*** Records for this exercise ***

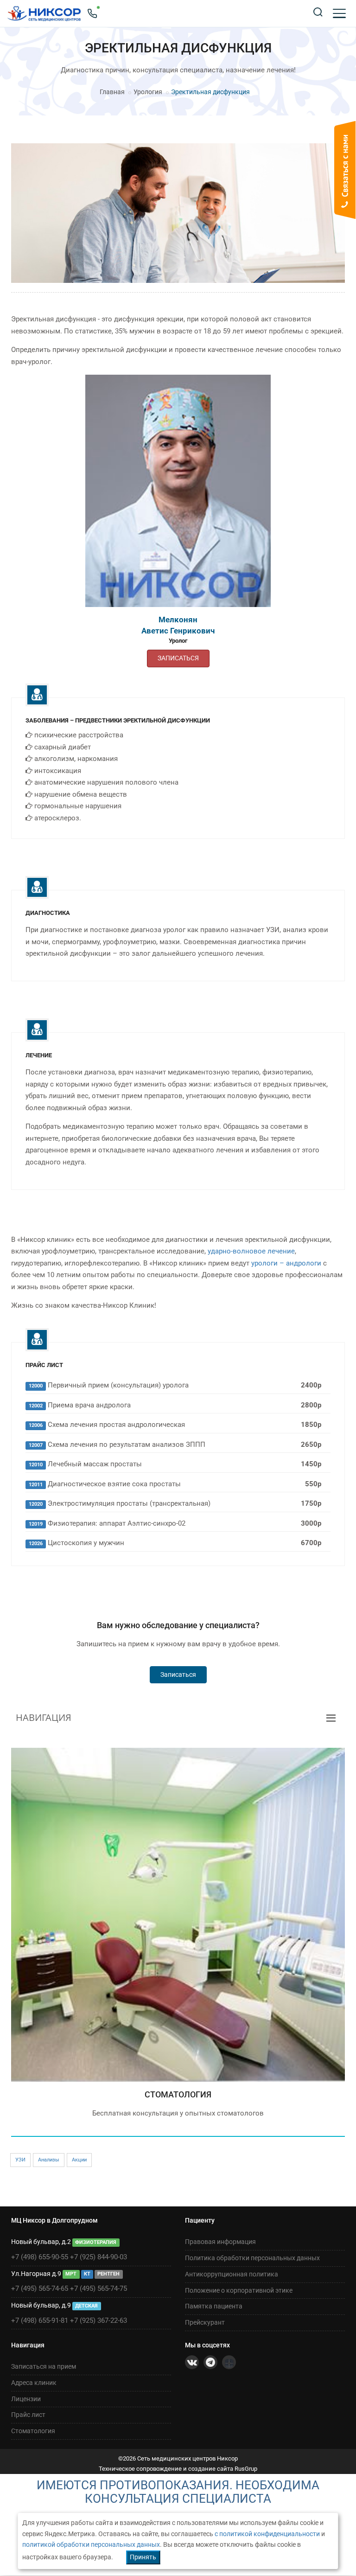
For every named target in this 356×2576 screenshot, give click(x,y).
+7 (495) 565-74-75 (98, 2288)
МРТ (70, 2274)
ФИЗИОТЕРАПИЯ (95, 2242)
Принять (143, 2557)
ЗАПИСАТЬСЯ (178, 658)
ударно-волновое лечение (251, 1251)
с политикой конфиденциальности (267, 2534)
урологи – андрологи (286, 1263)
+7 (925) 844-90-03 (98, 2257)
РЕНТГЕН (108, 2274)
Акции (79, 2160)
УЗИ (20, 2160)
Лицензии (26, 2399)
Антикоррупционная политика (231, 2274)
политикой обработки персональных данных (91, 2544)
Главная (112, 92)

*** End of Records for this exercise ***

> _Directions for this task_: Exactly as given, set down each line of the material, but include no pictures.

> _Task result_:
For every named target in this 356×2576 screenshot, give click(x,y).
+7 (495) 565-74-75 (98, 2288)
МРТ (70, 2274)
ФИЗИОТЕРАПИЯ (95, 2242)
Принять (143, 2557)
ЗАПИСАТЬСЯ (178, 658)
ударно-волновое лечение (251, 1251)
с политикой конфиденциальности (267, 2534)
урологи – андрологи (286, 1263)
+7 (925) 844-90-03 (98, 2257)
РЕНТГЕН (108, 2274)
Акции (79, 2160)
УЗИ (20, 2160)
Лицензии (26, 2399)
Антикоррупционная политика (231, 2274)
политикой обработки персональных данных (91, 2544)
Главная (112, 92)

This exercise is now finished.